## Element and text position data
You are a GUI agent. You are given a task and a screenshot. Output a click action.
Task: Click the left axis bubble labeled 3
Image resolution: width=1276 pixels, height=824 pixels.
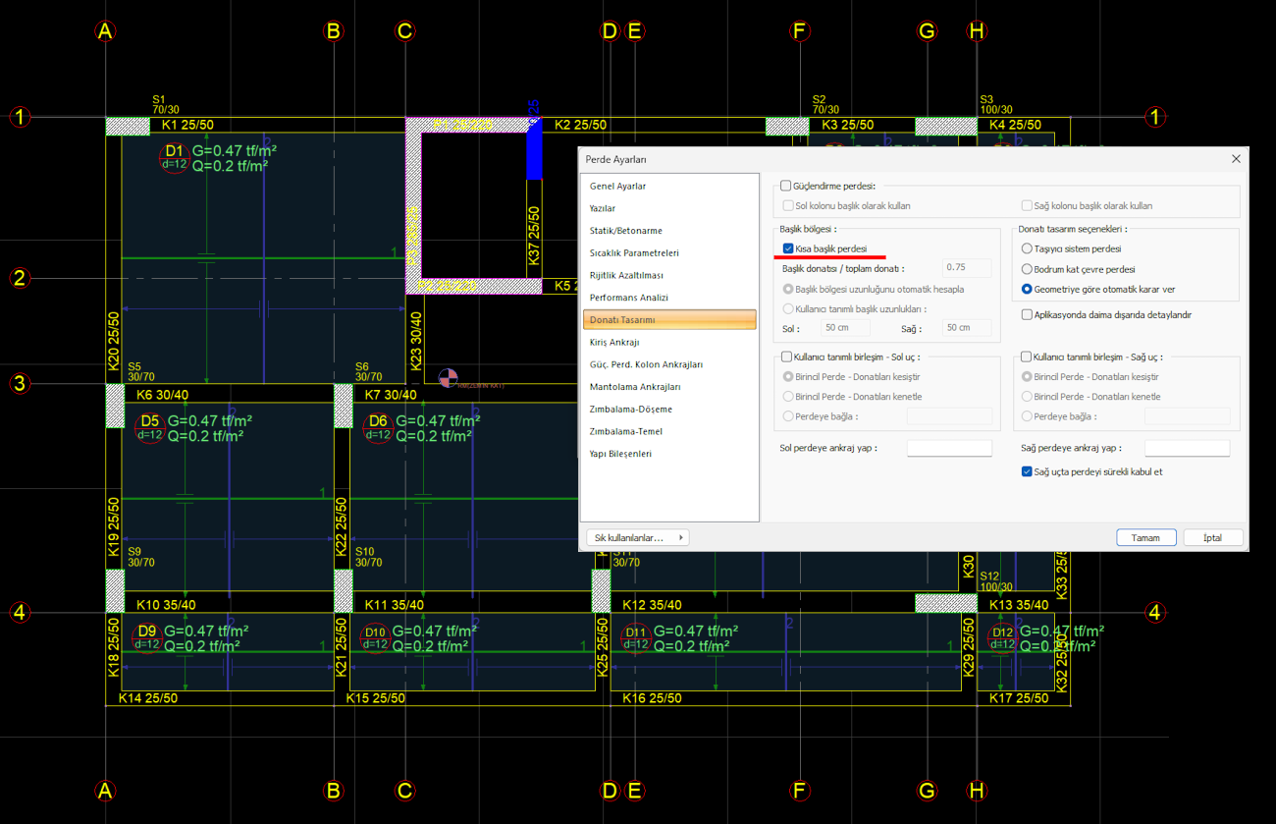[x=19, y=383]
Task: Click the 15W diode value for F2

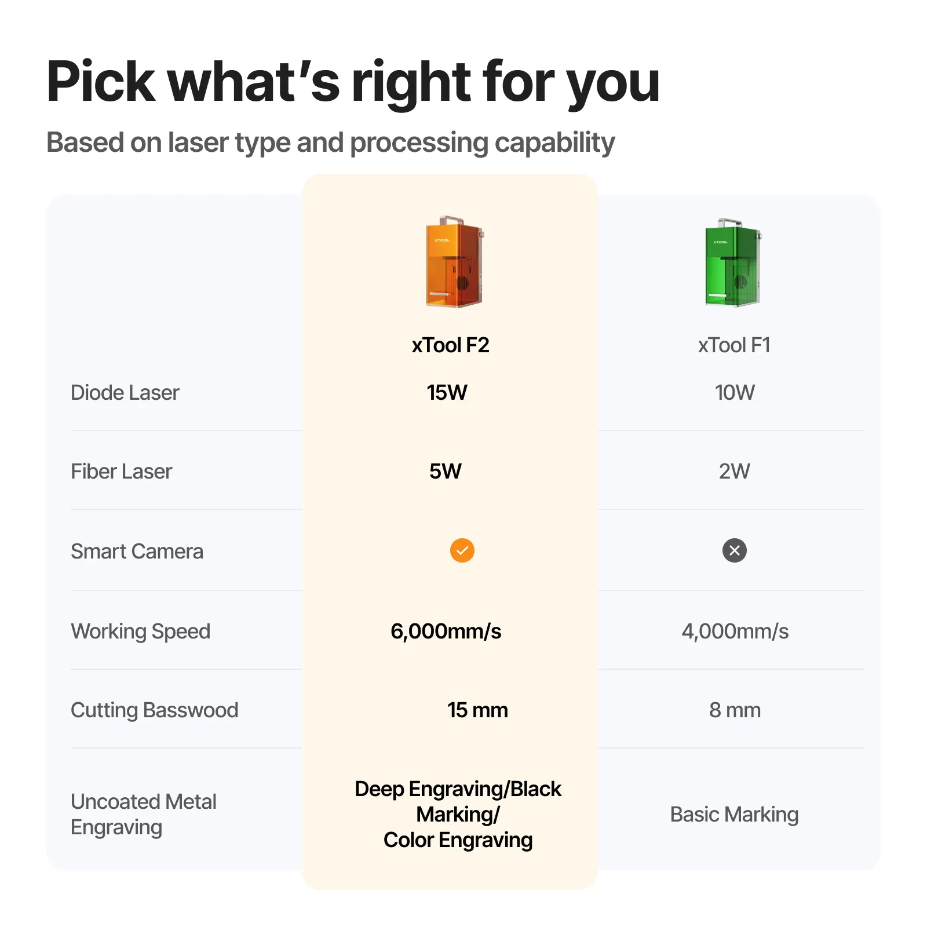Action: click(447, 393)
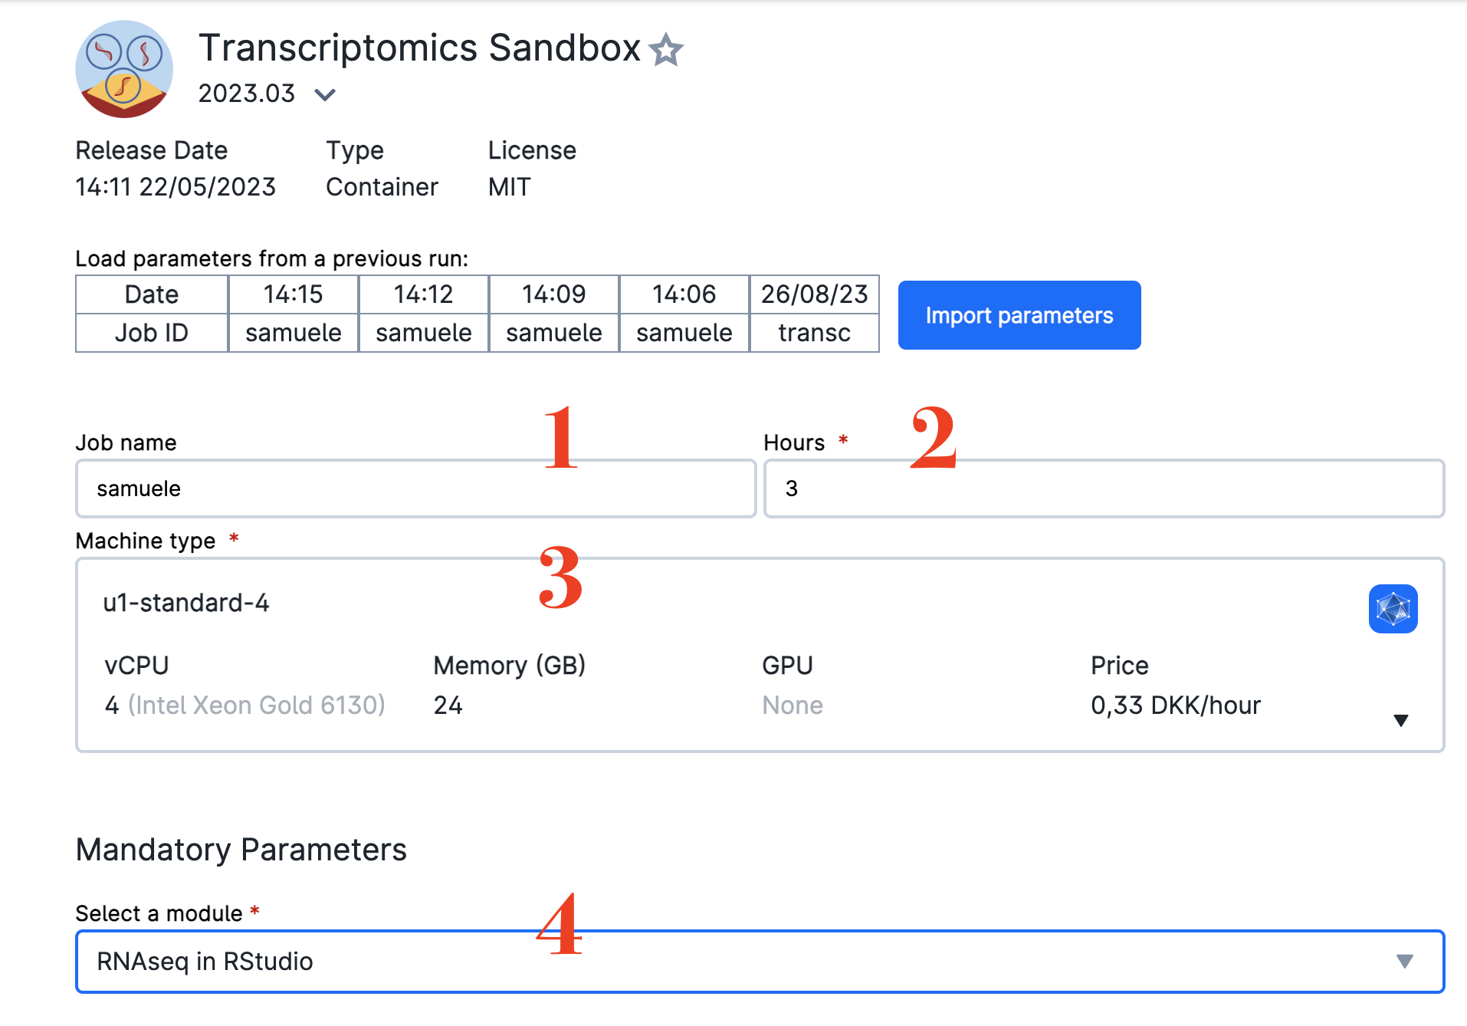Viewport: 1467px width, 1026px height.
Task: Focus the Hours input field
Action: point(1104,488)
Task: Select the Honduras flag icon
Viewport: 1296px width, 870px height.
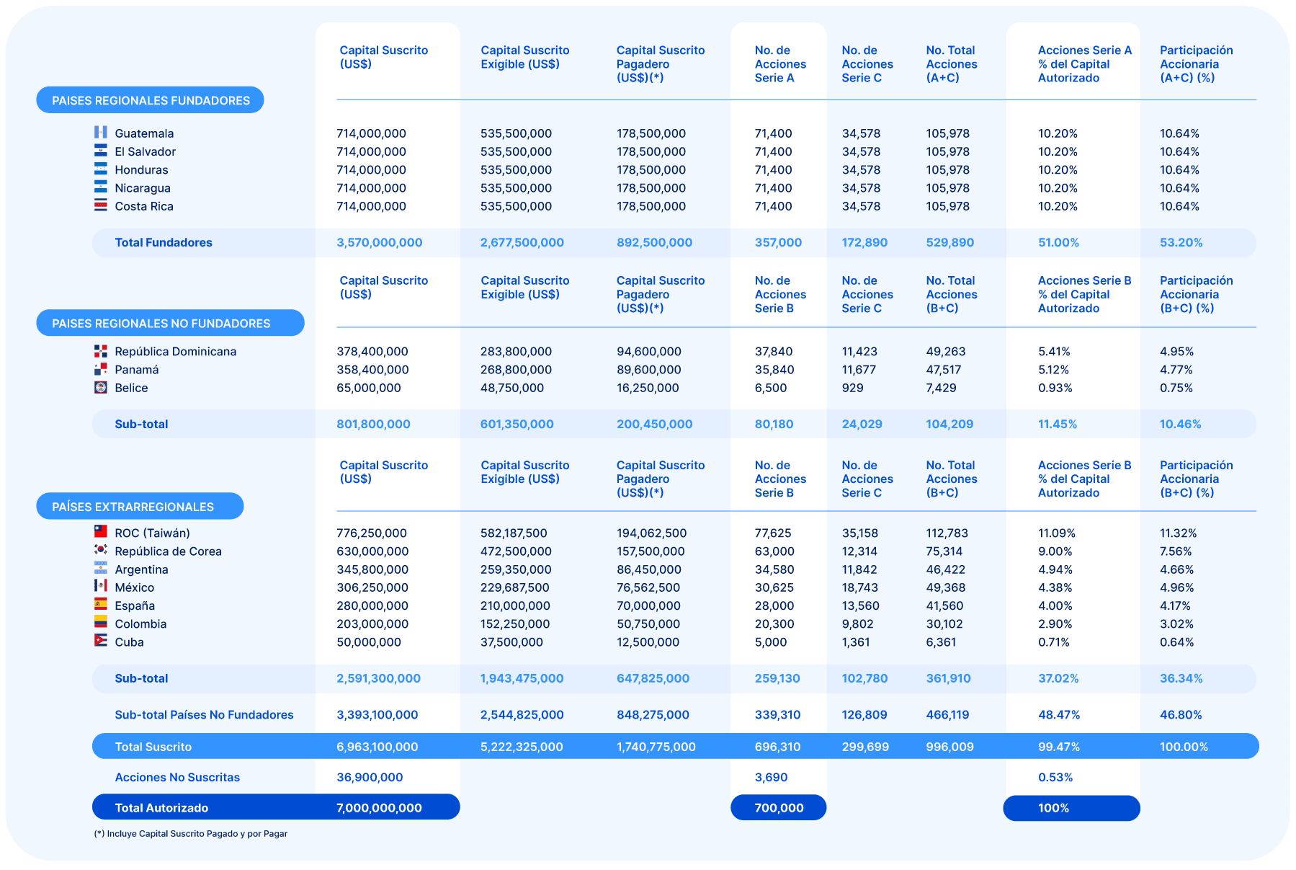Action: tap(101, 169)
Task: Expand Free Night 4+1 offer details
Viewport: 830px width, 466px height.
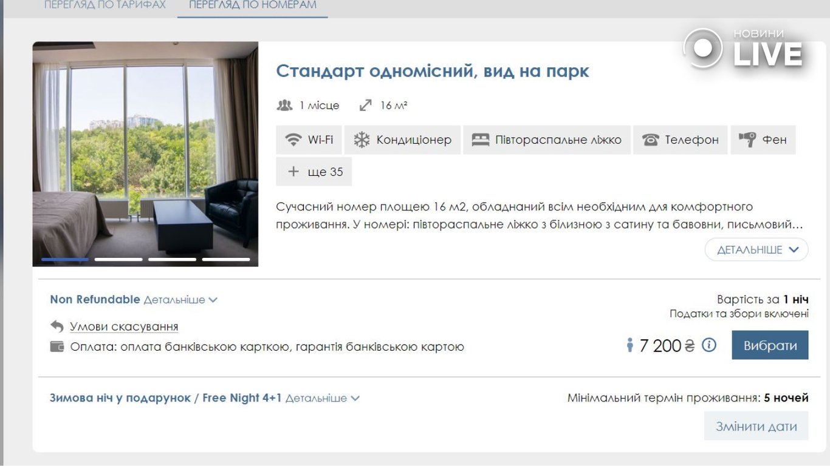Action: (322, 399)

## Given instruction
Rewrite everything from "Task: Expand Free Night 4+1 offer details" down to the end of the data, replacing "offer details" with "promotion details" and leaving the rest unchanged. Omit the pictures from your answer.

## Result of the task
Task: Expand Free Night 4+1 promotion details
Viewport: 830px width, 466px height.
Action: (322, 399)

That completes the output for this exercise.